Complete the following —
A - Answer these from the article on Brightflag:
(i) What technology does Brightflag use to interrogate legal billing?
(ii) What annual sales figure is the company on track to reach by 2025?
(iii) Who founded Brightflag?
B - Reproduce the part of the article on Brightflag that begins at the words "It does this" and stops after the words "in-train legal matters.".

Passage for review —
Alex Kelly
PIC: Cian Redmond
Nowhere to run, nowhere to hide
Machine-learning software from Irish company Brightflag can now read between the lines of every legal invoice.
Brightflag founder Alex Kelly is uniquely poised to understand the shifting balance of power between law firms and the large corporates’ general counsel who buy their services.
He has seen, first-hand, the rising power of the legal operations’ role in controlling and directing the legal budgets of large corporations.
Brightflag’s founding principle is using technology to drive collaboration in the legal ecosystem between large corporations and law firms.
It does this by using machine learning to rigorously interrogate legal billing. The company is on track to achieve €100 million in annual sales by 2025.
Narrative data
Kelly says that Brightflag’s cloud-hosted software is driving efficiencies by giving both law firms and corporate legal departments greater visibility around costs and budget, as well as offering real-time status updates on in-train legal matters.

Extracted entries —
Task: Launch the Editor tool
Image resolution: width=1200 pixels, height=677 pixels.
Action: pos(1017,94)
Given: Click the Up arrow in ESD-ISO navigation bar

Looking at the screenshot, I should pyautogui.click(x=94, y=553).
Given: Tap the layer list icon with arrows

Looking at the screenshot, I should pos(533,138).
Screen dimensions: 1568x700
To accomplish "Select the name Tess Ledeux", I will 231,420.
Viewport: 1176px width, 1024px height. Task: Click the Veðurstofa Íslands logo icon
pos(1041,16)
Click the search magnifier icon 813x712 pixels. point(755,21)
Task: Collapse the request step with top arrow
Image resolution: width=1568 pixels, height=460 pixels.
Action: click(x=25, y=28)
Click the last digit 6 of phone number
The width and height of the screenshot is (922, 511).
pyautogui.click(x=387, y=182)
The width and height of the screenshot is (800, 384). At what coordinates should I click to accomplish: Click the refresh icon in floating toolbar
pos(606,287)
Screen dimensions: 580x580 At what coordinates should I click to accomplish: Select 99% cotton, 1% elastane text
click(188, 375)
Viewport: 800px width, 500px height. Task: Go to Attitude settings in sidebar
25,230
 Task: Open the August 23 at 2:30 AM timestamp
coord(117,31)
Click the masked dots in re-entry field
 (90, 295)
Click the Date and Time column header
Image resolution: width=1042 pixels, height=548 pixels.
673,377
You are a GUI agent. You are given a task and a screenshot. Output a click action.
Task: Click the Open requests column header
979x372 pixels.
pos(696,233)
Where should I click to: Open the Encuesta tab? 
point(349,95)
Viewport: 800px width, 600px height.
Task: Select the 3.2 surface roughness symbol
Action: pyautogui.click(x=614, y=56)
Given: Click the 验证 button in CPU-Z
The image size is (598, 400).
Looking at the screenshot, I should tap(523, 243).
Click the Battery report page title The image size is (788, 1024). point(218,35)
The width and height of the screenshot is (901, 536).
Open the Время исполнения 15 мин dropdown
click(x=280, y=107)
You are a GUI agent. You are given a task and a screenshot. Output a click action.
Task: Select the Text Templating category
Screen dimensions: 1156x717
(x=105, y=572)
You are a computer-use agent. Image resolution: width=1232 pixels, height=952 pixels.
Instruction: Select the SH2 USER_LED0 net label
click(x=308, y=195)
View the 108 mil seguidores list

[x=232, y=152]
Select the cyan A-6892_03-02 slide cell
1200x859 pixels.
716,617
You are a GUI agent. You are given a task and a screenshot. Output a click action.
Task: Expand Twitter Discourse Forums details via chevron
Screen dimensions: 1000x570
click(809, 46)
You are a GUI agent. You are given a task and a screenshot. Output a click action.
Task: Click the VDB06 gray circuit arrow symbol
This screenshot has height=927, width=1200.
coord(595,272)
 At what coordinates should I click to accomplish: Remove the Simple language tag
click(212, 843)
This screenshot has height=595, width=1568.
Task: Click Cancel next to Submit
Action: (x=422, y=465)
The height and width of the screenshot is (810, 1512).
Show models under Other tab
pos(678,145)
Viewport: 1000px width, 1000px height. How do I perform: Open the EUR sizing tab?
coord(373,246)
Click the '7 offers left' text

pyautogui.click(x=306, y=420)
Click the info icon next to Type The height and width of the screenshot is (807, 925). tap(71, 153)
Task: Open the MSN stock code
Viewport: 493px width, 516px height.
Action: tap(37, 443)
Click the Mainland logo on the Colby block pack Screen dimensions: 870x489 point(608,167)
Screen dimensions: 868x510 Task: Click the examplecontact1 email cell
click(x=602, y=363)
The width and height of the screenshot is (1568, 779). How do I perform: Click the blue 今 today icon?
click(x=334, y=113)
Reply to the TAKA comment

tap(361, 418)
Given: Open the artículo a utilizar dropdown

Responses by item number —
A -
(i) Machine learning
(ii) €100 million
(iii) Alex Kelly

B -
It does this by using machine learning to rigorously interrogate legal billing. The company is on track to achieve €100 million in annual sales by 2025.
Narrative data
Kelly says that Brightflag’s cloud-hosted software is driving efficiencies by giving both law firms and corporate legal departments greater visibility around costs and budget, as well as offering real-time status updates on in-train legal matters.